7. The next step involves building the ANN model.

8. As the final step, we fit in the model.

Processing Audio: Digital Signal Processing Techniques

For processing any kind of dataset, we need to extract the features of the dataset and engineer the feature processing on the particular dataset. In order to perform these operations on the audio analysis, we need to engineer the components of the audio signals that will help us in finding distinguishing features of the signals.

The most common tool for the extraction of information from audio signals is MFCCs. Despite having one-liner python codes to compute MFCCs of the audio signals, the actual math related to the computational process is quite complex. The underlying steps for the calculation of MFCCs are:

1. Slicing of the signal into shorter frames.
2. Computing the periodogram estimation of the power spectrum for each frame.
3. Applying the mel-filterbank to the power spectra.
4. Taking the discrete cosine transform (DCT) of log filterbank energies.

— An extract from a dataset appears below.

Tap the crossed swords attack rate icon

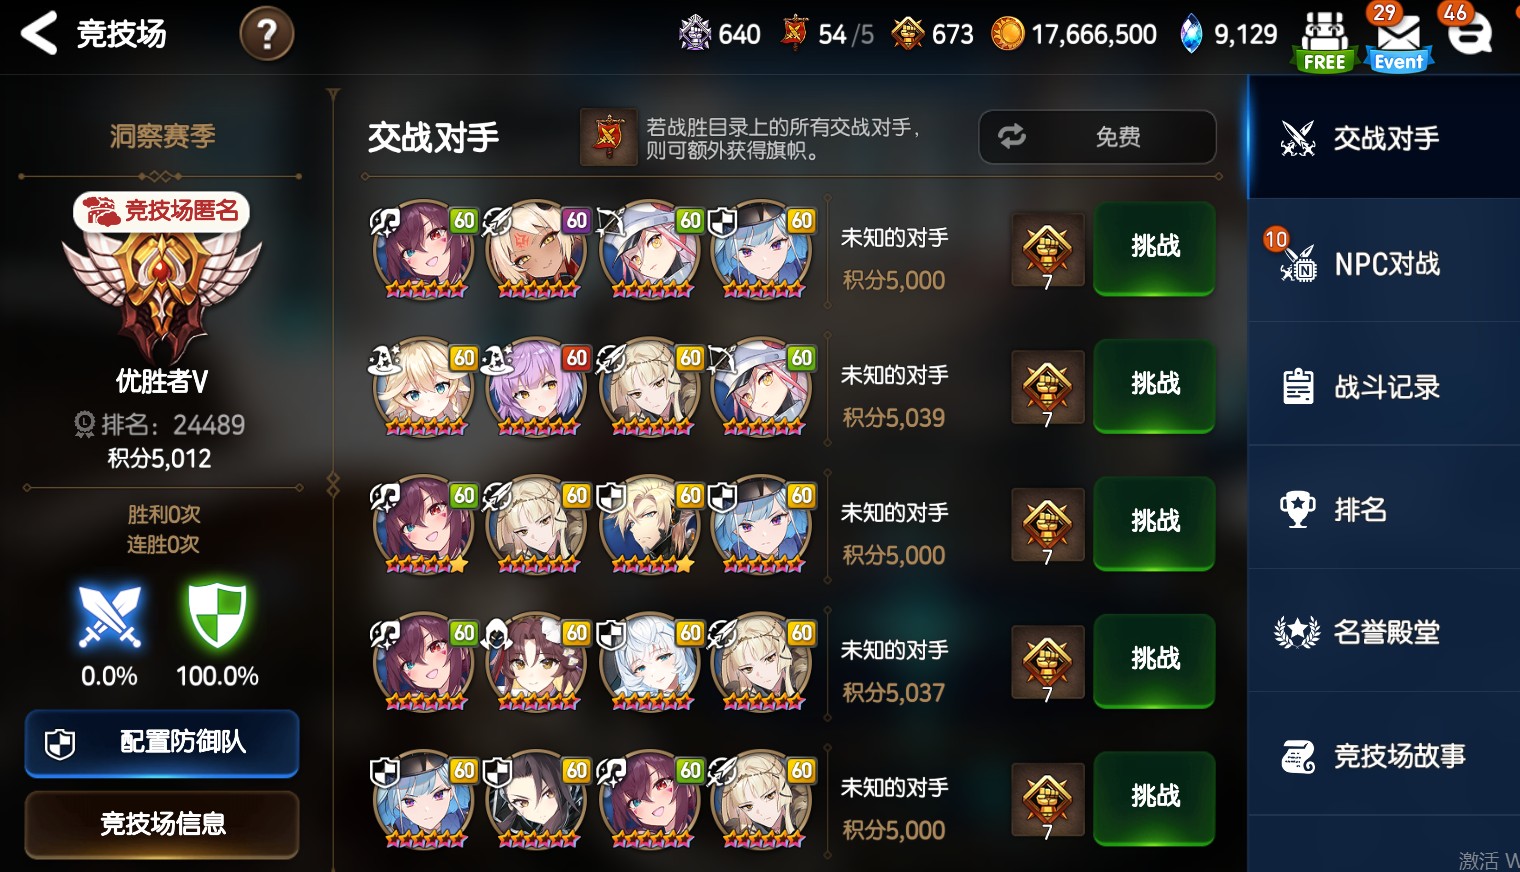click(x=110, y=616)
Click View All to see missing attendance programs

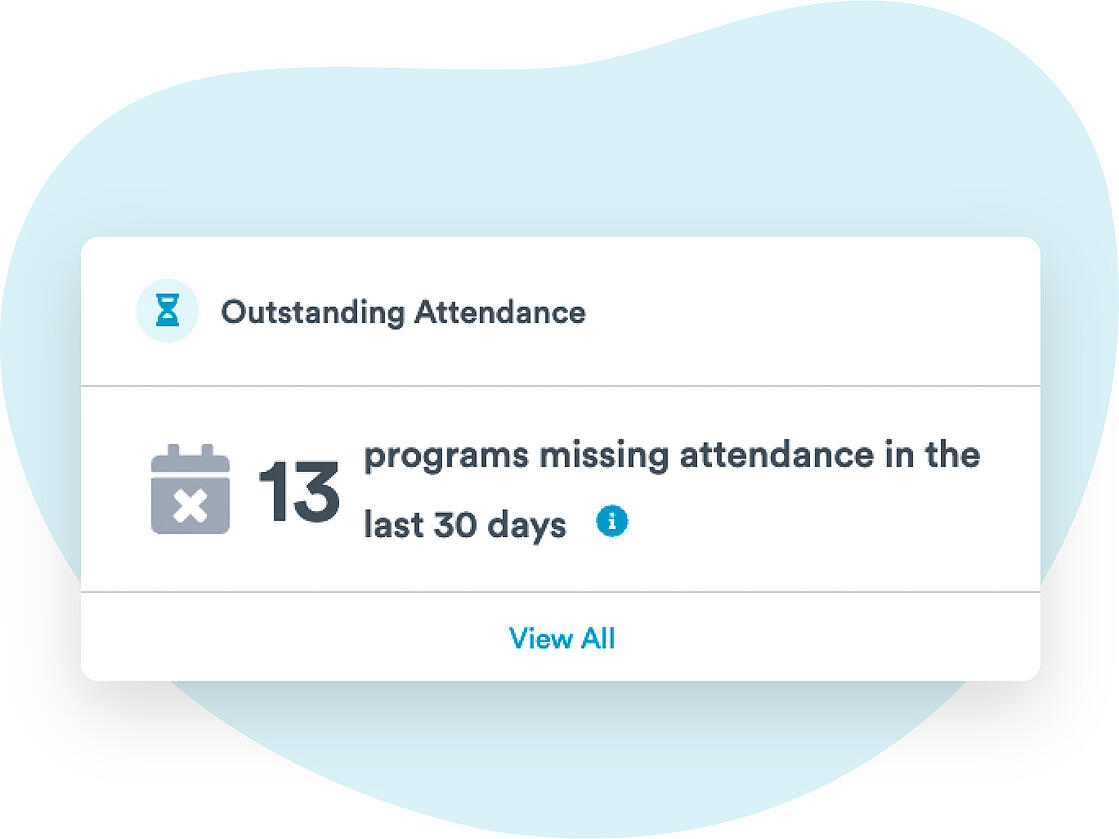(562, 638)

Now that we know the processing of audio signals, let us dive into the application of the Audio Analysis section.

Applications of Audio Analysis

1. Audio Classification

The classification problem aims to extract useful features from the input audio signal and identify the class to which the audio belongs. It is a fundamental problem in the audio analysis field. Major tech giants make use of audio classification for a variety of different uses such as genre classification, instrument recognition, and the identifications of the artists.

2. Audio Fingerprinting

The focus of this audio analysis problem is to establish a digital “summary” of the audio. We perform this in order to uncover the main audio file from the sample audio input. One of the most popular examples of audio fingerprinting is Shazam. It is used to search for the song on the basis of the sample audio that we feed to the input layer. The major drawback of the system is the lack of clarity of the main audio due to background noises.

3. Audio Segmentation

The actual meaning of segmentation is to bifurcate the original piece of information into smaller parts on the basis of a particular set of characteristics. For any audio processing unit, segmentation acts as an important preprocessing step. The main usage of the segmentation of the audio signal is, we can segment a lengthy noisy audio file into a homogenous shorter version.

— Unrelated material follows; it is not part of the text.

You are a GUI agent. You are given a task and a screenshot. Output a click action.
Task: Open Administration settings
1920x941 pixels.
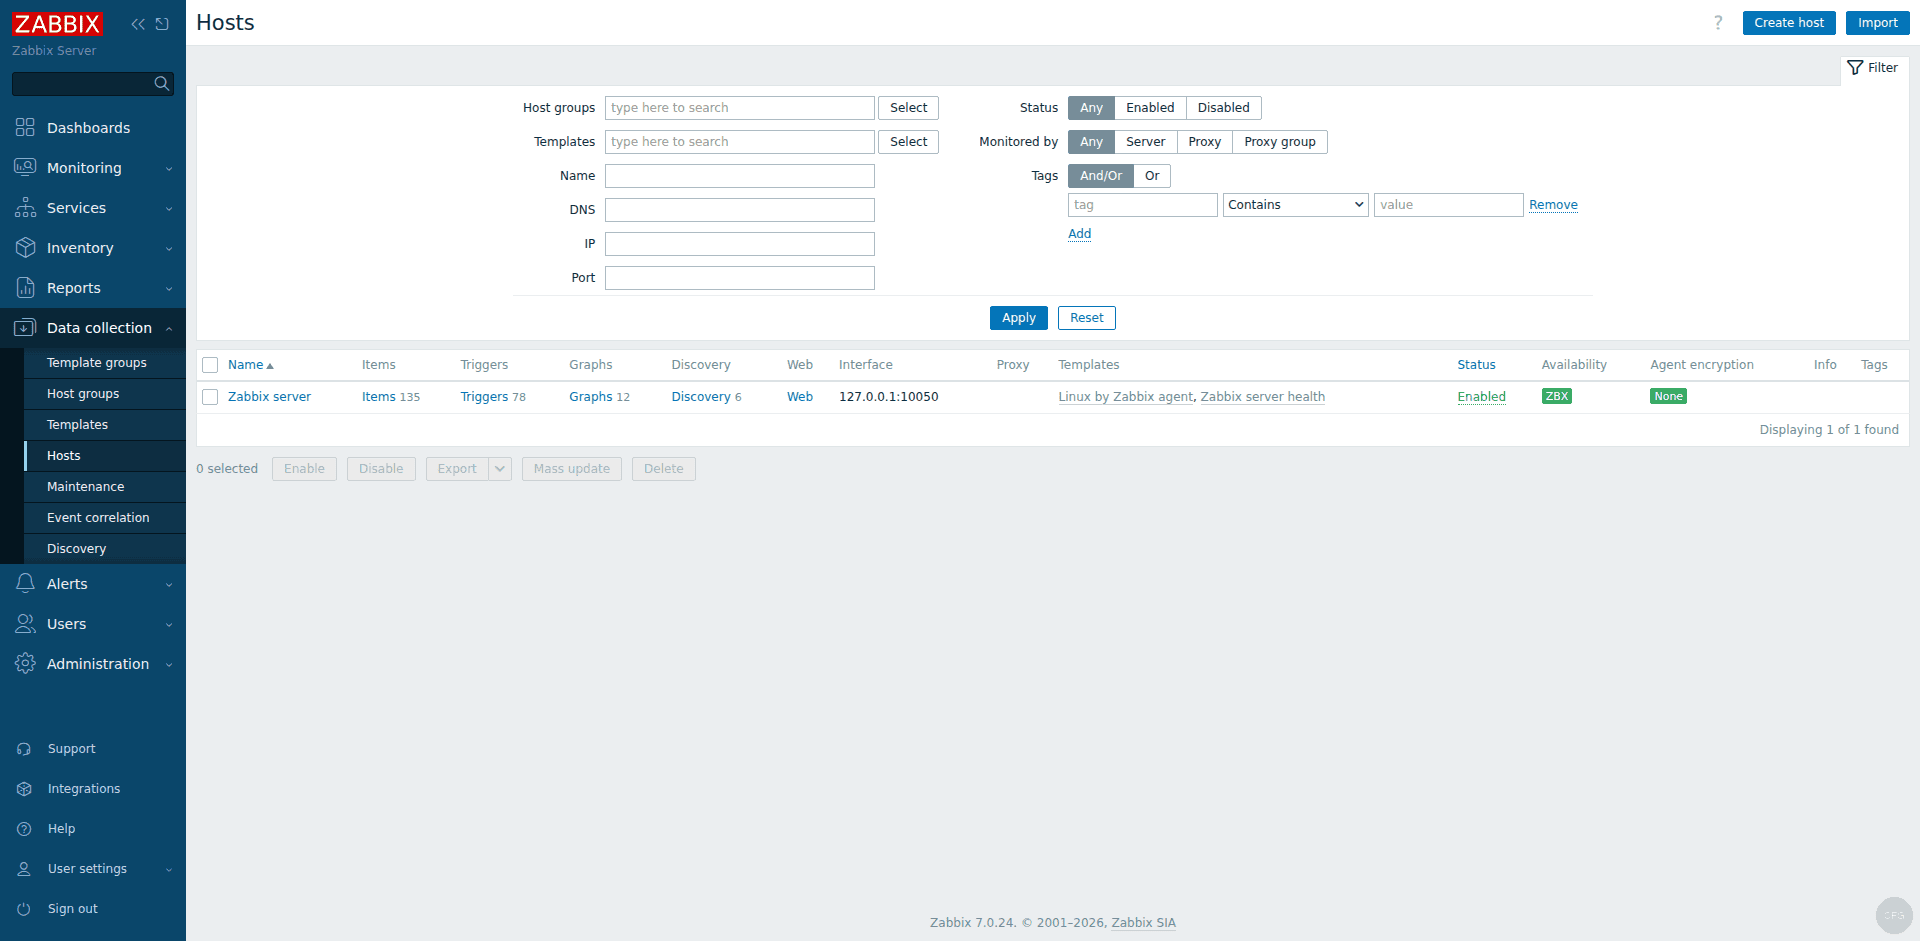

4. Audio Source Separation

When the audio signals contain a mixture of signals, audio source separation is used to separate the various source signals from each other. One of the most used applications of this technique is the extraction of lyrics from the audio file for karaoke.

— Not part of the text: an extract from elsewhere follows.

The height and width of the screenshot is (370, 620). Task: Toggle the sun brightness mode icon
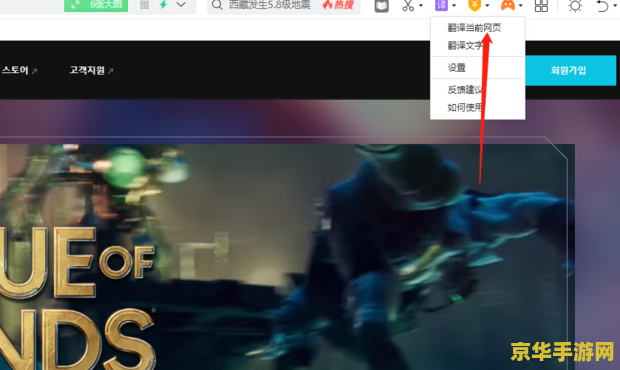click(575, 6)
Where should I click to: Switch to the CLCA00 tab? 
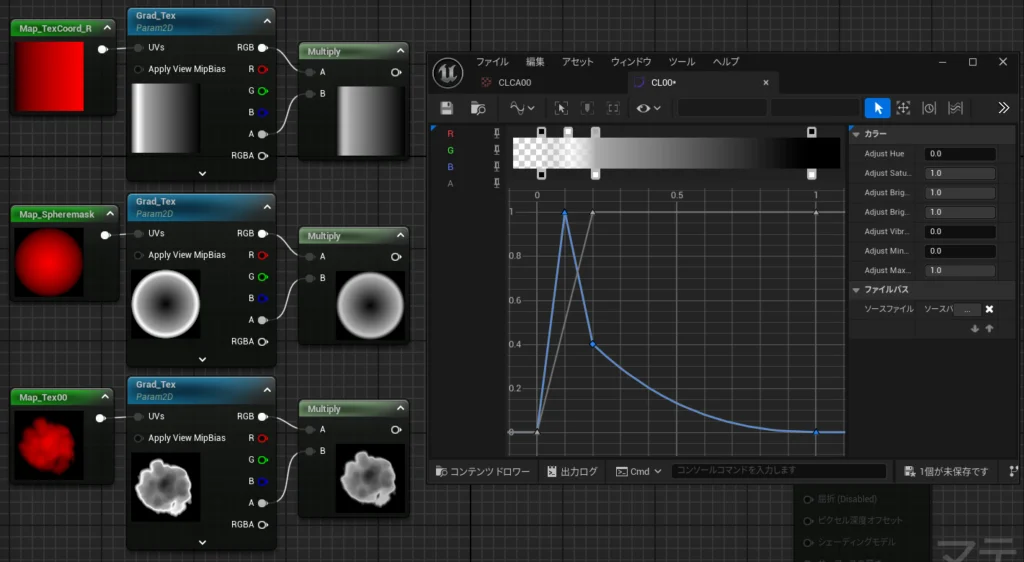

5. Music Genre Classification and Tagging

With the increase in popularity of music streaming services, another explicit application that most of us are familiar with is to identify and categorize music on the basis of audio. We first analyze the content of the music is to figure out the genre to which the audio belongs. This comprises a multi-label classification problem as a given piece of music may tend to fall under more than one genre.

6. Music Generation and Music Transcription

As we have seen earlier, a lot of news these days talk about deep learning being used to programmatically generate extremely authentic-looking pictures of faces and other scenes. Apart from these, it is able to write grammatically correct and intelligent letters or news articles. In a similar sense, we are now able to fabricate synthetic music that can precisely match a particular genre, instrument, or even a given composer’s style.

Other Applications

Apart from the above applications, audio analysis is useful for a variety of other tasks. Audio analysis is useful for indexing music collections according to their audio features. It acts as a wonderful tool for music recommendation systems for radio stations. It is also useful for speech processing and synthesis.

Conclusion

Thus, we came across one more fascinating application of Audio Analysis using deep learning. Now, you will be able to identify the audio analysis problems, it’s working, and the different terminologies related to the audio processing. We also saw some of the major applications of Audio Analysis. Hope this PythonGeeks article was useful for your understanding of Audio Analysis.